§ 課題一覧:
(a) 読解用本文から次の一文を英語に訳してください。「リアルな話、蝶になる前のサナギの中では、幼虫の体を溶かして、成虫のパーツとなるはねや脚、眼などを作るため、ドロドロのクリーム状に見えるようです。。。」
(b) 蝶のモチーフを考察した読解用本文を、最後の文の後から書き継いでください。

§ 読解用本文:
また、韓国語で「하루가 멀다 (一日が遠い)」は「毎日のように」、「갈 길이 멀다(道のりが遠い)」は「やることがたくさん残っている」を意味することから、”먼 우주를 건너(遠い宇宙を超える)”を「時空を超えて何度も」と訳してみました。

蝶のはねのようなキス

잠들지 못한 내 뺨위
나비의 날개 같은 kiss
말보다 강렬한 의미
그거면 돼

眠れ なかった 僕の 頬の 上
蝶の はねの ような キス
言葉より 強烈な 意味
それだけで いい

過去、「We Lost The Summer」「Frost」「Sugar Rush Ride(日本語ver含む)」のMVに登場してきた意味深な蝶。
そして今年の4月には、かつてテヒョンも単独で出演した音楽番組『リムジンサービス』にヒュニンカイが出演。4曲歌ったうちの一曲は、韓国のロックバンドYBの「나는 나비(僕は蝶)」でした。

*「나는 나비」が始まるところからクリップしています。

青虫が何度も傷つきながらもサナギへの成長を繰り返し、やがては蝶となってはねをひろげ、歌い踊り、世界を自由に飛ぶんだと歌う曲。

『The Name Chapter 』では、蝶が希望と絶望の象徴なのではと考察したのですが、この歌のように青春の苦難と夢を、蝶のモチーフに重ねていたのかもしれません。

そういえば、「LU$ER=LO♡ER」のMVでは、ヒュニンカイがBTSの曲「Butter」と同じロゴのついたカフェの制服を着ていたことが、当時話題になりましたよね。

↓Teaser の方がよりわかりやすいかもしれません。

ヒュニンカイが歌った曲の意味を考えると、トゥバの物語の中での Butter とは、「Butterfly(蝶)」にまだ fly (=はね)のない状態が Butter だと暗示していたのではないでしょうか。

リアルな話、蝶になる前のサナギの中では、幼虫の体を溶かして、成虫のパーツとなるはねや脚、眼などを作るため、ドロドロのクリーム状に見えるようです。。。

だとすれば、蝶の はねの ような キスとは、魅力的なキスの意味はもちろんでしょうが、サナギから飛び出し、ともに夢に向かって、はねを広げようよと促された。そんな意味にも解釈できるのではないでしょうか。

そして直前の歌詞の「眠れなかった僕」とは、朝=現実を迎えるのが怖くて、熟睡できずに何度もうつらうつら小さな眠りを繰り返していた、ということなのかも。

さて。曲の途中に2回ほど差し込まれるカッコ書きの歌詞は、実際の曲のなかでは、まるで水中にいるかのような、かなりこもった声に加工されています。カッコ書きの歌詞以外にも、歌の背景に重なる「 uh, uh, uh~」 のスキャットなどがくぐもった声に加工されていますよね。

これね、思ったんですが、彼らが大人になろうとしている=羽化の最中(はねをつけた成虫の蝶になろうとしている)だと表しているんじゃないかなぁと。

というのも、羽化は英語で「emergence」なんです。このワード、どこかで見覚えありませんか?

§ データ抜粋:
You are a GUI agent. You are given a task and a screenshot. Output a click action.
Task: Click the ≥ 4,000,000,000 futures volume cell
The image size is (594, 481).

§ 回答一覧:
(a) Realistically speaking, inside the chrysalis before it becomes a butterfly, the larva's body dissolves to form the adult's parts, such as the wings, legs, and eyes, so it apparently looks like a gooey, creamy mush...

(b)
そう、今アルバムのコンセプト「LOVER」で、5人が座っているベンチの奥にある「EMERGENCY ZONE」。emergence とは最後の ey 以外、スペルがまったく同じです。

emergence 羽化(脱皮、出現の意味も)に対して、emergency緊急事態非常事態という意味ですが、実はどちらの単語も「出現する」や「浮かび上がる」という意味を持つラテン語のemergereに由来しています。

さらに分解すると、emergereは「外に」や「離れて」を意味する「e-」と、「沈む」や「潜る」を表す「mergere」から合成された語。

つまり、emergereは「何かが水面から浮かび上がる」というイメージの言葉。そこから、それぞれ羽化緊急事態など新たな現象があらわれたり突然発生するような状況に対して意味を持つ言葉に変化していったのですね。

「Sugar Rush Ride」日本語版のMVには、水中で蝶を目で追うテヒョンが描かれていましたが、心のなかでは大人になるべきか否かをもがいていた姿なのかもしれません。

蝶のはねや、こもった声の秘密が明らかになった(?)今、もう一度曲名を見つめてみると、41回のウィンクのまばたきとは、大人になろうとする蝶がはばたき、自由に世界へ飛び立つための魔法の合言葉でもあったのかもしれません。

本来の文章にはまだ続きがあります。